Morte violenta e volontaria aveva ghermito Marco, amico d’infanzia di Rebecca e Cristina, “la secca sorellona dagli occhi di smeraldo”. La pagina che mostra le due sorelle in visita alla tomba del ragazzo ha un colore e un aroma differenti. Le squame usate cadono, il tono s’innalza. Ma non cadono tutte, le squame, né il tono s’alza quanto avrebbe potuto e dovuto. È questa la seconda e ultima cosa spiaciutami in un libro che molto mi piacque. S’intenda bene: non pretendevo un italiano d’altri secoli: il passato è sinonimo di beltà soltanto presso certi vecchi marciti in una provincia mentale assai più che logistica. Semplicemente, avrei voluto l’italiano di Francesca, di Francesca Librandi, non quello di Rebecca, sia pure se rasciutto e decantato: la pagina in questione avrebbe inferto alla placenta uno squarcio più intenso, e una luce più pura avrebbe avvolto l’atto di pietà per il suicida levandolo più schietta oltre l’affanno degli attimi e dei giorni cui si dà il nome solenne di tempo.

        E il tempo torna, e ghermisce Rebecca e i suoi amici in una marcia che, lenta e rapida insieme, li invortica in eventi che germinano eventi e che solcano in petto alla protagonista domande sempre più vibranti, più dolorose, più stupefatte d’una risposta che non c’è.

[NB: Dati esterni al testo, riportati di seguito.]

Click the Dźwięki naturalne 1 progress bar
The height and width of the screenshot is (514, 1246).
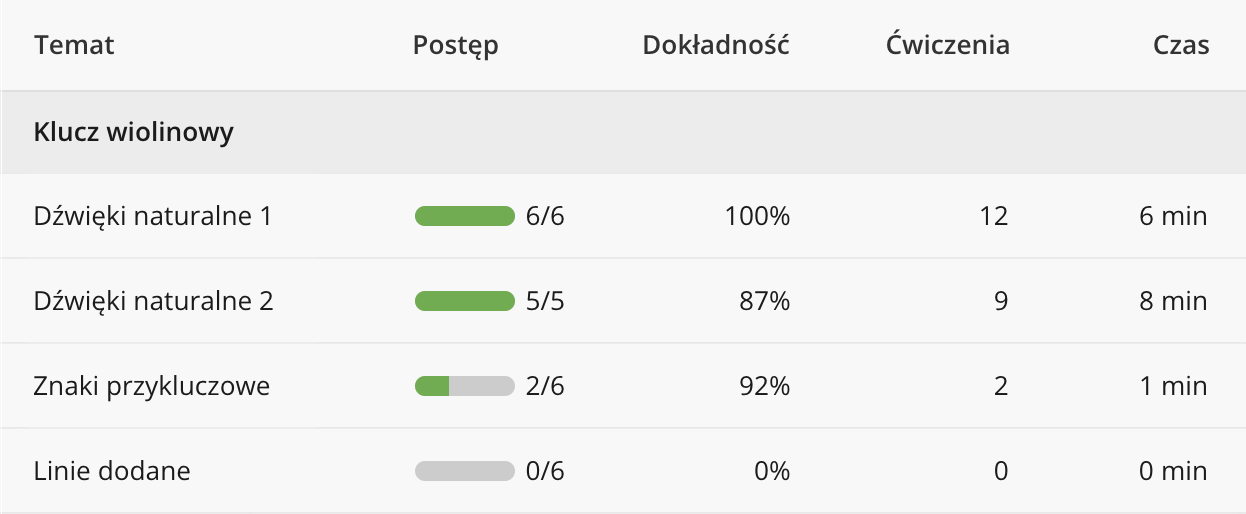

Ma giovinezza è generosa, gli altri sono meno infernali di quanto appaiano, risposte grate asciugano ogni lacrima, e quando tutto pare essersi ricomposto in un sia pure se trotterellante lieto fine, la mezza pagina in cui si brucia l’ultimo capitolo fa irrompere, nel sacco placentare come in cuore a Rebecca, una sinistra algida ventata, foriera di ansie nuove, di nuove sfide.